--- START DOCUMENT ---

Author: John Hutchinson

To begin our analysis of chemical bonding, we define the valence of an atom by its tendencies to form molecules. The inert gases do not tend to combine with any other atoms. We thus assign their valence as 0, meaning that these atoms tend to form 0 bonds. Each halogen prefers to form molecules by combining with a single hydrogen atom (e.g. HF, HCl). We thus assign their valence as 1, also taking hydrogen to also have a valence of 1. What we mean by a valence of 1 is that these atoms prefer to bind to only one other atom. The valence of oxygen, sulfur, etc. is assigned as 2, since two hydrogens are required to satisfy bonding needs of these atoms. Nitrogen, phosphorus, etc. have a valence of 3, and carbon and silicon have a valence of 4. This concept also applies to elements just following the inert gases. Lithium, sodium, potassium, and rubidium bind with a single halogen atom. Therefore, they also have a valence of 1. Correspondingly, it is not surprising to find that, for example, the combination of two potassium atoms with a single oxygen atom forms a stable molecule, since oxygen's valence of 2 is be satisfied by the two alkali atoms, each with valence 1. We can proceed in this manner to assign a valence to each element, by simply determining the number of atoms to which this element's atoms prefer to bind.

In doing so, we discover that the periodic table is a representation of the valences of the elements: elements in the same group all share a common valence. The inert gases with a valence of 0 sit to one side of the table. Each inert gas is immediately preceded in the table by one of the halogens: fluorine precedes neon, chlorine precedes argon, bromine precedes krypton, and iodine precedes xenon. And each halogen has a valence of one. This "one step away, valence of one" pattern can be extended. The elements just prior to the halogens (oxygen, sulfur, selenium, tellurium) are each two steps away from the inert gases in the table, and each of these elements has a valence of two (e.g. H2O, H2S). The elements just preceding these (nitrogen, phosphorus, antimony, arsenic) have valences of three (e.g. NH3, PH3), and the elements before that (carbon and silicon most notably) have valences of four (CH4, SiH4). The two groups of elements immediately after the inert gases, the alkali metals and the alkaline earths, have valences of one and two, respectively. Hence, for many elements in the periodic table, the valence of its atoms can be predicted from the number of steps the element is away from the nearest inert gas in the table. This systemization is quite remarkable and is very useful for remembering what molecules may be easily formed by a particular element.

Next we discover that there is a pattern to the valences: for elements in groups IV through VIII (e.g. carbon through neon), the valence of each atom plus the number of electrons in the valence shell in that atom always equals eight. For examples, carbon has a valence of 4 and has 4 valence electrons, nitrogen has a valence of 3 and has 5 valence electrons, and oxygen has a valence of 2 and has 6 valence electrons. Hydrogen is an important special case with a single valence electron and a valence of 1. Interestingly, for each of these atoms, the number of bonds the atom forms is equal to the number of vacancies in its valence shell.

To account for this pattern, we develop a model assuming that each atom attempts to bond to other atoms so as to completely fill its valence shell with electrons. For elements in groups IV through VIII, this means that each atom attempts to complete an "octet" of valence shell electrons. (Why atoms should behave this way is a question unanswered by this model.) Consider, for example, the combination of hydrogen and chlorine to form hydrogen chloride, HCl. The chlorine atom has seven valence electrons and seeks to add a single electron to complete an octet. Hence, chlorine has a valence of 1. Either hydrogen or chlorine could satisfy its valence by "taking" an electron from the other atom, but this would leave the second atom now needing two electrons to complete its valence shell. The only way for both atoms to complete their valence shells simultaneously is to share two electrons. Each atom donates a single electron to the electron pair which is shared. It is this sharing of electrons that we refer to as a chemical bond, or more specifically, as a covalent bond, so named because the bond acts to satisfy the valence of both atoms. The two atoms are thus held together by the need to share the electron pair.

--- END DOCUMENT ---
--- START DATASET SECTION ---

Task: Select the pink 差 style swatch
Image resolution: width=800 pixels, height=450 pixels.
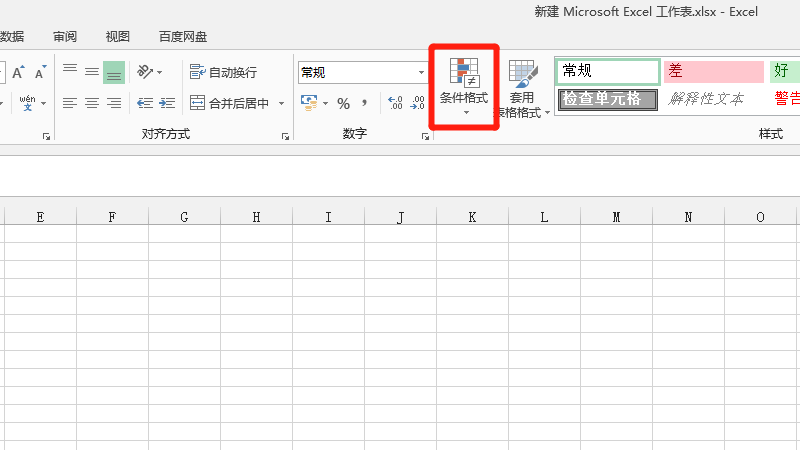Action: [x=713, y=72]
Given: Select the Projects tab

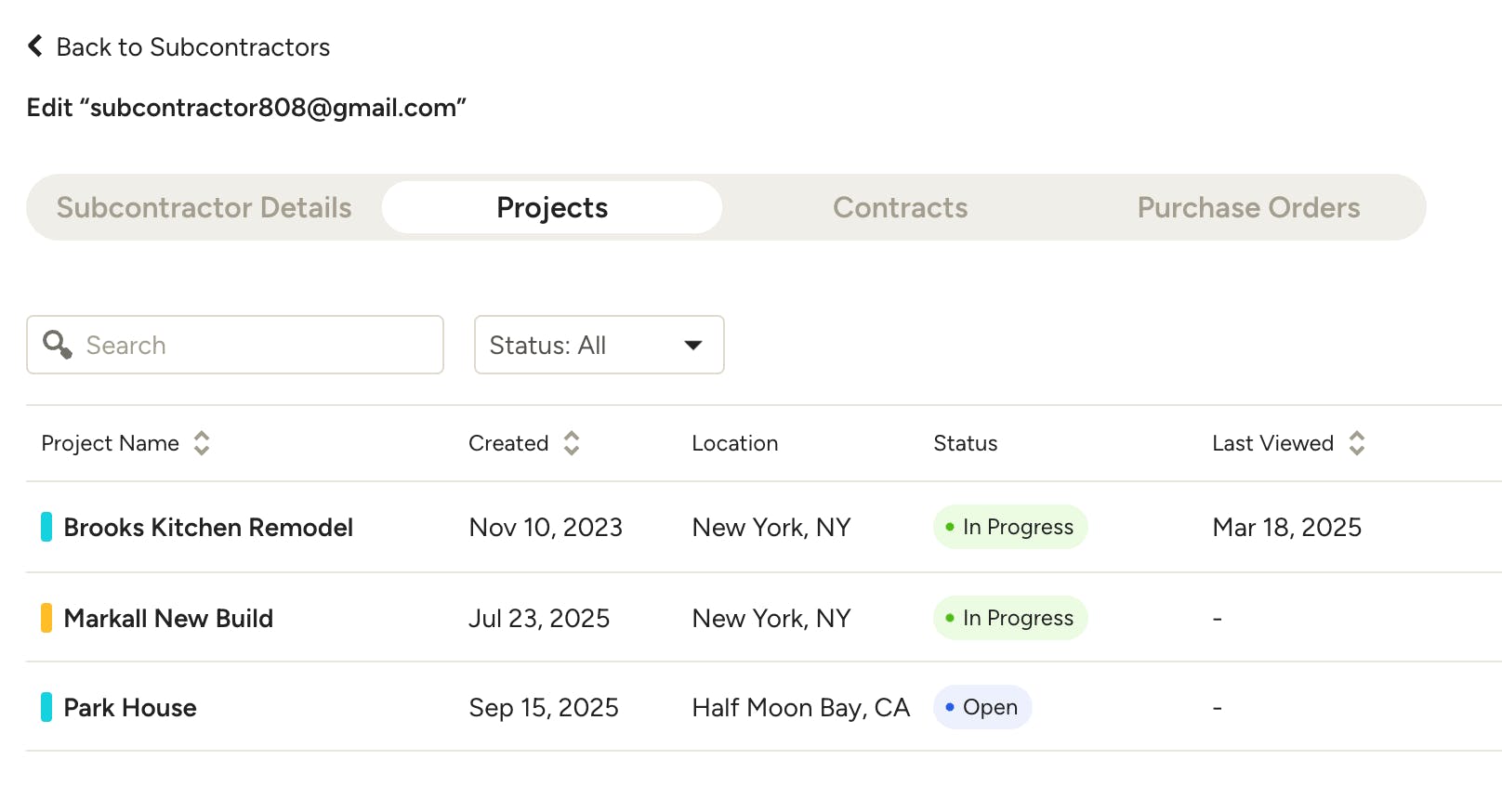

--- END DATASET SECTION ---

> **STATED PROBLEM**: Repeat the chemical bonding passage from "Next we discover" to "in its valence shell.", swapping "vacancies" for "open places".

> **SOLUTION TO THE PROBLEM**:
Next we discover that there is a pattern to the valences: for elements in groups IV through VIII (e.g. carbon through neon), the valence of each atom plus the number of electrons in the valence shell in that atom always equals eight. For examples, carbon has a valence of 4 and has 4 valence electrons, nitrogen has a valence of 3 and has 5 valence electrons, and oxygen has a valence of 2 and has 6 valence electrons. Hydrogen is an important special case with a single valence electron and a valence of 1. Interestingly, for each of these atoms, the number of bonds the atom forms is equal to the number of open places in its valence shell.